*PROBLEM TO WORK ON:* Retype the line in which "Given: Open the Amazon Redshift logo" appears, then every line after it until the records end. Leave out the pictures.

-------- SUPPLIED MATERIAL --------

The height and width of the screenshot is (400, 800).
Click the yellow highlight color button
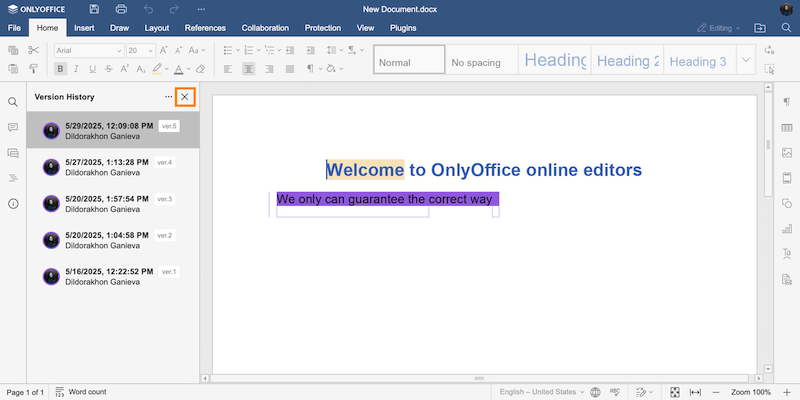coord(156,69)
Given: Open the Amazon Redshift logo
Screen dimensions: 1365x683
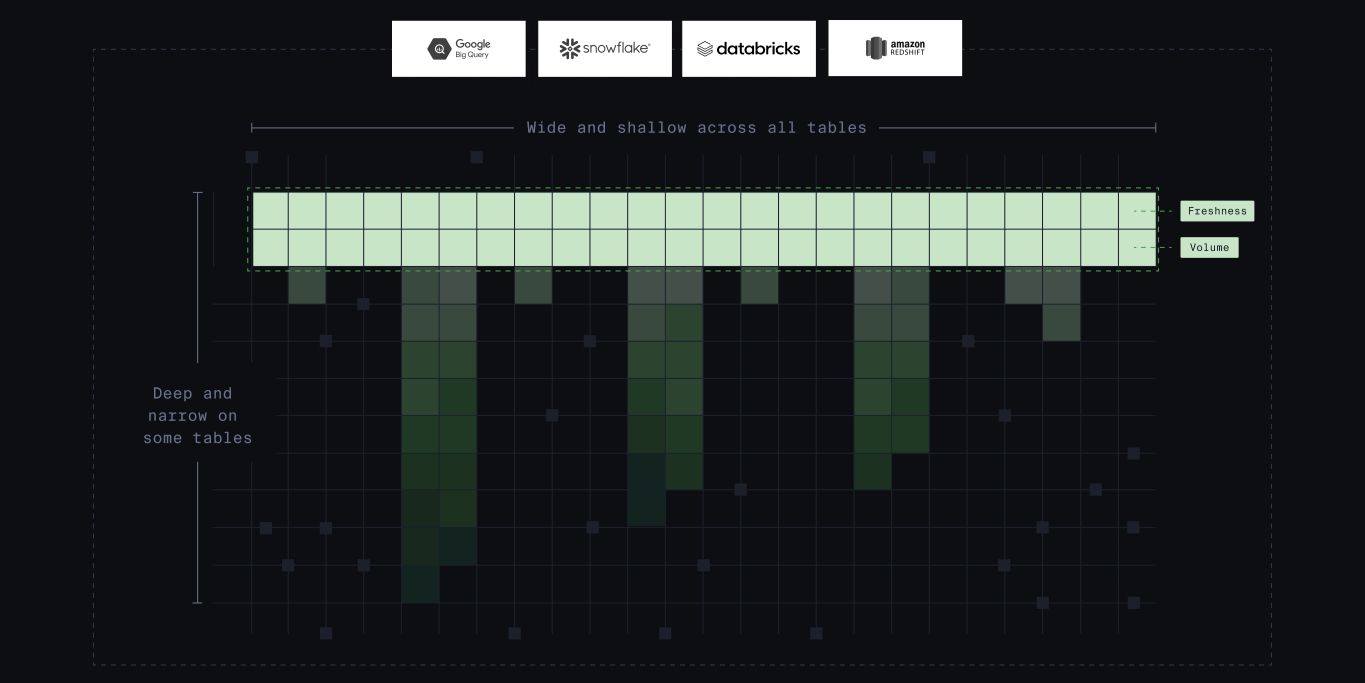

--------

*EXERCISE ANSWER:*
Given: Open the Amazon Redshift logo
Screen dimensions: 1365x683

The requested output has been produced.